A Microsoft alertou que seus serviços em nuvem podem ser vítimas de um vácuo legal devido à falta de leis que regulem as transferências transatlânticas de dados entre a Europa e os EUA. Este estado de coisas levou a Meta* a ameaçar retirar os seus serviços da União Europeia. No entanto, a empresa posteriormente negou suas alegações.

Fonte da imagem: Scott Graham/unsplash.com

Pela primeira vez, as empresas enfrentaram insegurança jurídica em 2020, quando o pacto Privacy Shield entre a UE e os EUA, que regulava a transferência transatlântica de informações, foi bloqueado. O motivo foram os temores dos europeus sobre o possível acesso de agências de inteligência dos EUA aos dados pessoais dos residentes da UE.

Como a Microsoft disse em um relatório trimestral recente, o desenvolvimento de serviços em nuvem em todo o mundo é cada vez mais baseado no movimento transfronteiriço de dados, e a falta de regulamentação legal nessa área pode levar ao bloqueio de sua transferência.

Em dezembro, os reguladores europeus deram um passo importante para resolver um problema que ameaçava a cooperação transatlântica no campo da transmissão de dados. Após vários meses de negociações, obtiveram garantias das autoridades americanas, que confirmaram que os dados dos europeus estariam seguros do outro lado do Atlântico – um acordo preliminar sobre o assunto foi alcançado na primavera de 2022. No entanto, o novo acordo ainda precisa ser ratificado por parlamentares europeus e reguladores da UE – a aprovação deve ser dada antes do final deste ano.
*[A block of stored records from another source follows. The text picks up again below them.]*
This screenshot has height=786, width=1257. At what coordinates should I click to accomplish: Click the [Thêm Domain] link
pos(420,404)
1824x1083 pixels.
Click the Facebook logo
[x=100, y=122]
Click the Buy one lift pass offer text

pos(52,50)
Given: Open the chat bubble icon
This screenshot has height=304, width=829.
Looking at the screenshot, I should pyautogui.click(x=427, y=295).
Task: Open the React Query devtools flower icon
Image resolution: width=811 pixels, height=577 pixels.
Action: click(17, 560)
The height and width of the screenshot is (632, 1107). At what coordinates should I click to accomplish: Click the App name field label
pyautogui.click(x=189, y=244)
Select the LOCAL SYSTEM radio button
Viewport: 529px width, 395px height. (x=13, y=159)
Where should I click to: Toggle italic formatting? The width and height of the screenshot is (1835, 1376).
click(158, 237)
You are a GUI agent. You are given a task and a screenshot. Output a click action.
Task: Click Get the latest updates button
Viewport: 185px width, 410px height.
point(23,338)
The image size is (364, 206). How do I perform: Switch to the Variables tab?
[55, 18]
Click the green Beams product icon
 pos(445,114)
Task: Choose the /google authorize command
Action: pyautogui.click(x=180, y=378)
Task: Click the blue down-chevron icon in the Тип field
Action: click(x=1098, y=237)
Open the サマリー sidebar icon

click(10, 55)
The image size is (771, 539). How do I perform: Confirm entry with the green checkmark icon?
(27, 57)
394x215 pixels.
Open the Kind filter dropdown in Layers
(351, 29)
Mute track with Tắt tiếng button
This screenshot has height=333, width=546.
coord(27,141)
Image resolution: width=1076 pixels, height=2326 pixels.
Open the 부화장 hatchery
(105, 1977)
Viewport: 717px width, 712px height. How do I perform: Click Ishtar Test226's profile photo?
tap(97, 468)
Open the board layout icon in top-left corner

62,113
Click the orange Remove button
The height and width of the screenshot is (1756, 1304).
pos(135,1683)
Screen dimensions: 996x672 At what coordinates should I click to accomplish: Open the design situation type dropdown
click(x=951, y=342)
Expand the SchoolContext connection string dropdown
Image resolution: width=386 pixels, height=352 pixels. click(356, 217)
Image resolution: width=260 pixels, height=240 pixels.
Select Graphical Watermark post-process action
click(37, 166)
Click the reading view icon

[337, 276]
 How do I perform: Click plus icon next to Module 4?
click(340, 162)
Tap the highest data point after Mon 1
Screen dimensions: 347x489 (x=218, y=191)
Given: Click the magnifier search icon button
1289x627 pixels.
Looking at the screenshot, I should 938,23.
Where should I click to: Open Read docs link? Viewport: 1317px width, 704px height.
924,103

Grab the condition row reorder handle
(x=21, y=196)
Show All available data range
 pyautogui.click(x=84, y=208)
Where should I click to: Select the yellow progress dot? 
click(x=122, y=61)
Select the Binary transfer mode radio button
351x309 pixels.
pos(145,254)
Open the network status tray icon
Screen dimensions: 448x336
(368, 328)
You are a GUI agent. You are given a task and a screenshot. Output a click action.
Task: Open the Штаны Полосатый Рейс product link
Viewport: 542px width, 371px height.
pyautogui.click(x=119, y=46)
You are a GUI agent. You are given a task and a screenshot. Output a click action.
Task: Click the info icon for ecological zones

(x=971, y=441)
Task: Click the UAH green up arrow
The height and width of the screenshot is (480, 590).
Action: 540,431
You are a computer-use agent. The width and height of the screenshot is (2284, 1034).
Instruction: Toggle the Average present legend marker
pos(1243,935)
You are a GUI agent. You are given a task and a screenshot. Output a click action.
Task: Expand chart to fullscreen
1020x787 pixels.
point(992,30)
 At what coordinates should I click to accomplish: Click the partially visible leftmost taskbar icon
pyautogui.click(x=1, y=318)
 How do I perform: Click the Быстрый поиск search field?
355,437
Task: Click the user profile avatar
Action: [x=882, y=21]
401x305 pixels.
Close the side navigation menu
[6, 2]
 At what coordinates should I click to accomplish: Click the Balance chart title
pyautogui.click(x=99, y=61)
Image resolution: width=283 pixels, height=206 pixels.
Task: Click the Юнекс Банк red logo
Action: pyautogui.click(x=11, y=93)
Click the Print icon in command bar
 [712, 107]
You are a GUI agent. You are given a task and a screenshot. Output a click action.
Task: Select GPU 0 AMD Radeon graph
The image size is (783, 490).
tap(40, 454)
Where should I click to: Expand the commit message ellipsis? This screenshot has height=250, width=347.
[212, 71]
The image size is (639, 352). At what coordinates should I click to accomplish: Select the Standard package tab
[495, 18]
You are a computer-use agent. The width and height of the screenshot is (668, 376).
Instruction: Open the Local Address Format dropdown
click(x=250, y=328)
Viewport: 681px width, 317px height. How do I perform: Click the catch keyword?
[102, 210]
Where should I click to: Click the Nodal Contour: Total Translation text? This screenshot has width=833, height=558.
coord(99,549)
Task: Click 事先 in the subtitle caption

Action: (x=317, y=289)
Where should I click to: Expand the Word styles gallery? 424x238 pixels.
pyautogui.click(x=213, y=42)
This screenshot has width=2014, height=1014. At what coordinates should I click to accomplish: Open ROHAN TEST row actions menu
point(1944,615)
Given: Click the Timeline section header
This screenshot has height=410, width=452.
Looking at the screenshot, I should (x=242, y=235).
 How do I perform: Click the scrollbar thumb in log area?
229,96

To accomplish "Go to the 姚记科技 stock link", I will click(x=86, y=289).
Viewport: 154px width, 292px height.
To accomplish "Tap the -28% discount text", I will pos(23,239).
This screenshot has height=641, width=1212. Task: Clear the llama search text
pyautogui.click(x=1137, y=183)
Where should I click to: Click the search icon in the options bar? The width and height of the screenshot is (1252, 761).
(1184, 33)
O alerta da Microsoft veio depois que a empresa divulgou ganhos no último trimestre acima do esperado, impulsionados pela demanda por serviços de nuvem corporativa e pelo desenvolvimento de sistemas de IA.

A falta de uma estrutura legal para transferência de dados não é o único problema da Microsoft. O regulador britânico bloqueou recentemente a aquisição da Blizzard pela Activision.

* Está incluída no rol de associações públicas e entidades religiosas em relação às quais o tribunal tenha proferido decisão que entrou em vigor para liquidar ou proibir atividades com base na Lei Federal nº 114-FZ, de 25 de julho de 2002 “Sobre o combate à atividade extremista”.